The reading cretae is supported in a powerful Excursus by Kennedy, and the objections to it certainly seem less formidable than those to Cretae.

66. toto divisos orbe] 'parted from all the world.' To the Roman poets of the Augustan period the Britons are the regular type of remote barbarism; cf. Hor. Od. 1. 35. 29 ultimos orbis Britannos, 4. 14. 47 remotis Britannis. In both these passages and also 1. 21. 15 and 3. 5. 3 he places them in direct contrast with Persia and the East, a fact which is strongly in favour of Kennedy's view that Oaxen here is some great Eastern river. His opinion, however, that toto divisos orbe means 'cut off by the whole world (from the Oaxes)' seems less tenable, the language of Horace showing that the popular idea of the Britons was that they were cut off from all the world, so that the same meaning naturally attaches to Virgil's words here though the other rendering is grammatically possible.

67-69. en umquam...] 'O! shall I ever, at some distant day, (beholding) my country's borders and the turf-piled roof of my humble cot, (shall I,) beholding what was once my empire, marvel at a few scanty ears?' He means, 'shall I ever return to find the home, which though poor was my pride, neglected and forlorn?' The curiously disjointed character of the sentence is an attempt to reproduce the broken utterance of the lamenting shepherd (cf. 3. 93 n. ; 9. 2 n.).

videns governs both fines and culmen, but is placed with regna, which is in apposition to them, in order to bring it closer to mirabor-'when I see shall I marvel?' regna is used purposely to describe the pride he took in his farm and cottage; the words patrios fines do not of course strictly describe the farm, but the connection makes it clear that when he talks of returning to his country he is thinking especially of that portion of it which was once his own. (69) is an adverb and pathetically repeats longo post tempore.

post

Many render 'shall I wonder when I see my country and... cottage, a domain, once mine after many harvests?' (quasi rusticus per aristas numerat annos, Servius).

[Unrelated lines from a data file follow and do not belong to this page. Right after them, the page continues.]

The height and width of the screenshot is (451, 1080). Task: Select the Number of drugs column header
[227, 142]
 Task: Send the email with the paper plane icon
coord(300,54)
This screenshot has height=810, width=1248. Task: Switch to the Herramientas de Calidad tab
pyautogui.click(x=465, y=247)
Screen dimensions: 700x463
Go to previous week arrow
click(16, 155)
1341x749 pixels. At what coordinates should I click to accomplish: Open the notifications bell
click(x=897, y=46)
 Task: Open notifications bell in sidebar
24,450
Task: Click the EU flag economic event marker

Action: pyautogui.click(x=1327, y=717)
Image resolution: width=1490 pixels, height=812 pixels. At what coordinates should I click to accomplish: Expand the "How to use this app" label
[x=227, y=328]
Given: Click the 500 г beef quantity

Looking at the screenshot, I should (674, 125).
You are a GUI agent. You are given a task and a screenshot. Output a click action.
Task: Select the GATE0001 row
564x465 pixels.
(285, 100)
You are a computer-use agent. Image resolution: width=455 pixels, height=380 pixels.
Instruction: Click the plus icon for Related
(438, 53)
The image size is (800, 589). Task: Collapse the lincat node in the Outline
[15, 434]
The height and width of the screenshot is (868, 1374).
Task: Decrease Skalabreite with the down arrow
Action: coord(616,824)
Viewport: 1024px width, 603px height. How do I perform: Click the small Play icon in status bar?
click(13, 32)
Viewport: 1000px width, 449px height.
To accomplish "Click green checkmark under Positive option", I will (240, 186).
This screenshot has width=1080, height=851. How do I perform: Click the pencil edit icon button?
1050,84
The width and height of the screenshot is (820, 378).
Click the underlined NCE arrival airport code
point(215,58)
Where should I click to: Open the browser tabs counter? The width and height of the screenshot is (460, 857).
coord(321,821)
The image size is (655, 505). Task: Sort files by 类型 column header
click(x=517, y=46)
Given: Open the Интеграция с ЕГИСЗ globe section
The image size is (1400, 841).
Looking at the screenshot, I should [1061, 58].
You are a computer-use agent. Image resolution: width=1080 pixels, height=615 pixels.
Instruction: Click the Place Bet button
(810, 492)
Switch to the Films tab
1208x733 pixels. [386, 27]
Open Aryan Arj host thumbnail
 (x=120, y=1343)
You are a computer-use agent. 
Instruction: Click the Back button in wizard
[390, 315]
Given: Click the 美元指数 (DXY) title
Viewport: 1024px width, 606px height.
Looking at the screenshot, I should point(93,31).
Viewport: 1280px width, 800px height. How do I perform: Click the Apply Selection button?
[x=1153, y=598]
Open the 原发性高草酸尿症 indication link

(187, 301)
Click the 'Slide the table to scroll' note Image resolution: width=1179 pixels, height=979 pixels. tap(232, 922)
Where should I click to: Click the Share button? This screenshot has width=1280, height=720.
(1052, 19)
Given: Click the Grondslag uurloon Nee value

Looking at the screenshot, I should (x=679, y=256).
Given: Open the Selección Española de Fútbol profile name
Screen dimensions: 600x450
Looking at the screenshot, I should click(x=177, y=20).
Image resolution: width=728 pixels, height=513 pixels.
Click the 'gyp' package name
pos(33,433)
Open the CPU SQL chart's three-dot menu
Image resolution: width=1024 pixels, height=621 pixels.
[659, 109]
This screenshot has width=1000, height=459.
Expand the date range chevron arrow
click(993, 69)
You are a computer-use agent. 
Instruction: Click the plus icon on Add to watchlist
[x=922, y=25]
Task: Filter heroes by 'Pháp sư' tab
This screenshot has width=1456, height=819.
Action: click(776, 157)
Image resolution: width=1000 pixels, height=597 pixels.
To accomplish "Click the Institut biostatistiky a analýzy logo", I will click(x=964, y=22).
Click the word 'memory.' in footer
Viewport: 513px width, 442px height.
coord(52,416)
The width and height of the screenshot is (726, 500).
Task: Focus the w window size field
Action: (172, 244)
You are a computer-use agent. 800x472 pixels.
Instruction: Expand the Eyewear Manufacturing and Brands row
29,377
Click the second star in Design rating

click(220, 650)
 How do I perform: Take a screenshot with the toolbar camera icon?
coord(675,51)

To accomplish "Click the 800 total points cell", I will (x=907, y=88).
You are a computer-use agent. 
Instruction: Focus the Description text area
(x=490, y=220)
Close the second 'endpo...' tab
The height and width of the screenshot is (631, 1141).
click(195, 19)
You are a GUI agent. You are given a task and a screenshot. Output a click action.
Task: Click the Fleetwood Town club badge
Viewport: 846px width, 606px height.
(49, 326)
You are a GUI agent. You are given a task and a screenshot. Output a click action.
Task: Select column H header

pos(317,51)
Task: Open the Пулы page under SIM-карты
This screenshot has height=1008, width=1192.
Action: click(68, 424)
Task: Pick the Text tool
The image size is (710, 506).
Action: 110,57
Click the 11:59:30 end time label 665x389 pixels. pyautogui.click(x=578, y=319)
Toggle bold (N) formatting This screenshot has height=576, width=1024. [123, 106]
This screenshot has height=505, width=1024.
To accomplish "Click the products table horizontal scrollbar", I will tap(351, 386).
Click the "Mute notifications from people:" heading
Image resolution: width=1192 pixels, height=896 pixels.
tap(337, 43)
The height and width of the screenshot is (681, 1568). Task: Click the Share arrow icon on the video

It seems impossible however that arista in the sing. can mean ‘a harvest,' as it ought to do if the plural is to be used = 'harvests,' 'years.'

71. barbarus] A contemptuous word to describe one of the foreign troops serving in the Roman armies. discordia: (civil) discord, as the juxtaposition of cives shows.

72. his nos] Observe the antithesis-' for these men we.... 73. nunc] ‘now,' i.e. now that you have the experience you have. This sarcastic nunc is especially common in the phrase i nunc et 'go now and (do so and so)'; e.g. Juv. 12. 57 i nunc, et ventis animam committe.